O material é uma espécie de filme flexível e transparente. Foi o principal suporte do período mais antigo do cinema, usado principalmente em produções realizadas até a década de 1950. É muito frágil e deve ser preservado com cuidado. Do contrário, pode entrar em autocombustão, ou seja: pega fogo sozinho, uma chama rápida que só se apaga depois de consumir a película inteira.

Esse perigo obriga os técnicos da Cinemateca a guardarem os filmes feitos com esse componente em locais diferentes — muitas vezes, em salas e prédios isolados. No incêndio mais recente, em 2016, as chamas queimaram cerca de mil filmes do acervo, conteúdo que nunca mais será visto.

Agora, pela primeira vez, a Cinemateca conseguiu incluir em seu orçamento uma maneira de conservar, digitalizar e catalogar esse acervo. O Projeto Nitratos promoveu a conservação, catalogação e digitalização das obras mais antigas do cinema brasileiro, produzidas nas cinco primeiras décadas do século 20. Foram resgatados exatamente 1.785 filmes ­– 1.428 nacionais e 357 estrangeiros –, entre produções de ficção, documentários, publicidade, animações e cinejornais que ajudam a contar a história do Brasil por meio de imagens.

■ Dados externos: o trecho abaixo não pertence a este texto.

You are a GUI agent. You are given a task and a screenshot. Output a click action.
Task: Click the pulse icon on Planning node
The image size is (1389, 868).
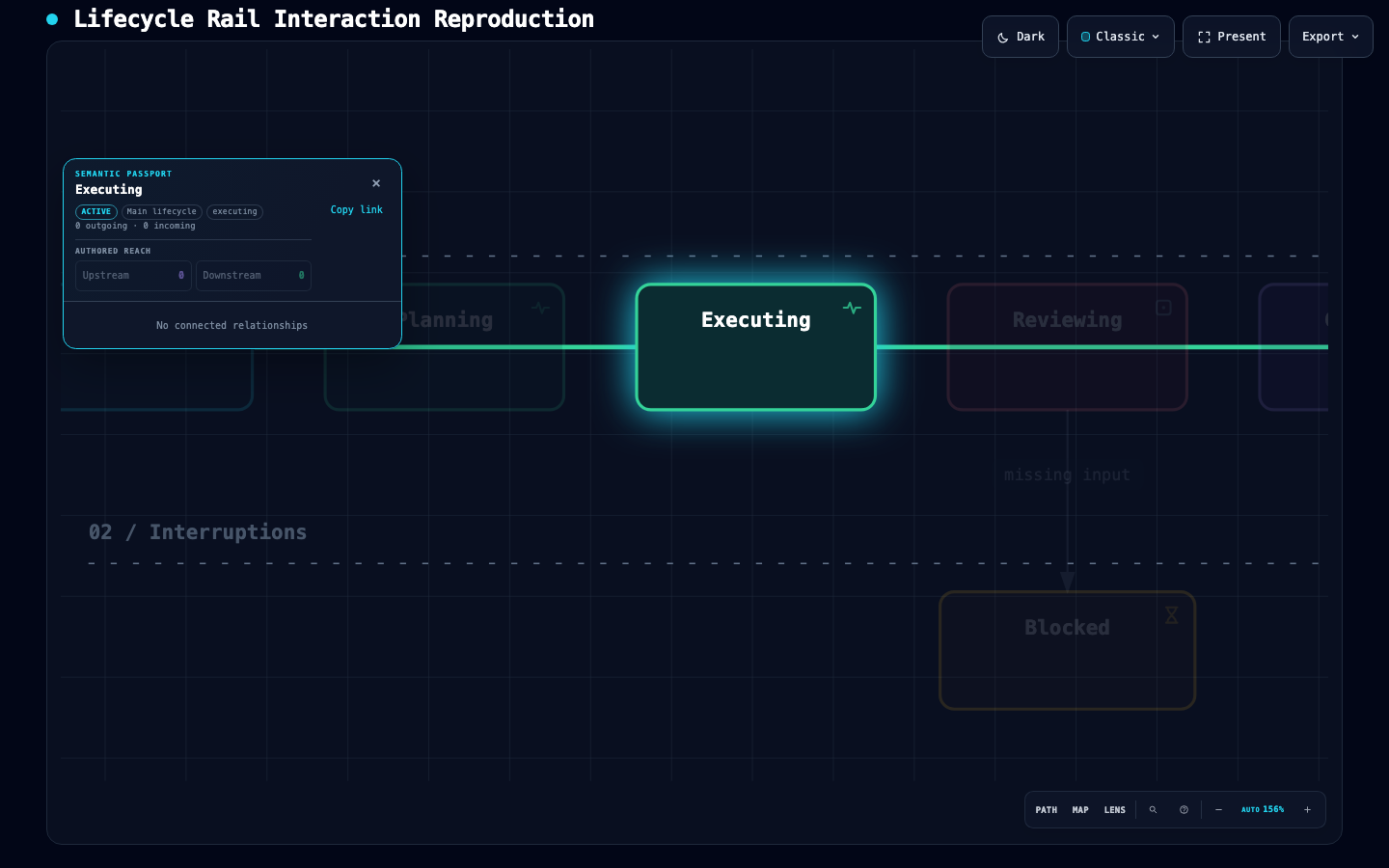[x=540, y=308]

Foi um longo e árduo processo. Ao todo, o trabalho de pesquisa, catalogação e digitalização das produções feitas em nitrato durou cerca de dois anos e foi realizado por mais de 30 especialistas e técnicos de documentação. Todo o acervo recuperado estará disponível gratuitamente ao público a partir de agosto de 2024, por meio do Banco de Conteúdos Culturais (BCC) e no site da Cinemateca.

Desvio (1953): romance traz casal de classes sociais diferentes (Crédito:Caio Brito)
Coisas Nossas (1931): inspiração nos musicais de Hollywood (Crédito:Caio Brito)
Amazônia e Rio de Janeiro (1926): imagens do Norte e da capital (Crédito:Caio Brito)
Apuros de Genésio (1940): exibição no Festival de Pordenone, na Itália (Crédito:Caio Brito)
Jangada (1947): ficção sobre as greves contra a escravidão (Crédito:Caio Brito)

Preservação da memória

A coleção traz raridades como Cerimônias e Festa da Igreja em Santa Maria, documentário mais antigo do acervo e um dos primeiros filmes rodados no Brasil, em 1909.

Outra pérola é Barulho na Universidade, de 1943, obra de Watson Macedo que era dada como perdida.

Graças à restauração, Apuros de Genésio, de 1940, será exibido no Festival de Filmes Silenciosos de Pordenone, na Itália, em outubro.

Há ainda Amazônia e Rio de Janeiro — Exposição de 1922, compilação de imagens feitas por Silvino Santos entre 1919 e 1926 na região Norte do País e na então capital federal. Importante para a compreensão dos primórdios do cinema brasileiro, a obra de Silvino Santos ganhou destaque recentemente com a redescoberta do seu primeiro longa: Amazonas, o Maior Rio do Mundo, de 1918.

Laboratórios da Cinemateca Brasileira: dois anos de pesquisa e trinta técnicos especializados em preservação e documentação (Crédito:Daniela Matias)

Para a diretora-geral Dora Mourão, a recuperação da coleção é um dos grandes resultados desde a reabertura do local, em 2022. “A iniciativa faz parte do projeto Viva Cinemateca, que terá como próximo passo a restauração do conteúdo criado para o Canal 100, que compramos há muitos anos e, por conta das crises, ainda não havíamos sequer iniciado”, afirma ela. “Saber como era o passado é muito importante. A preservação da memória é fundamental para a sociedade.”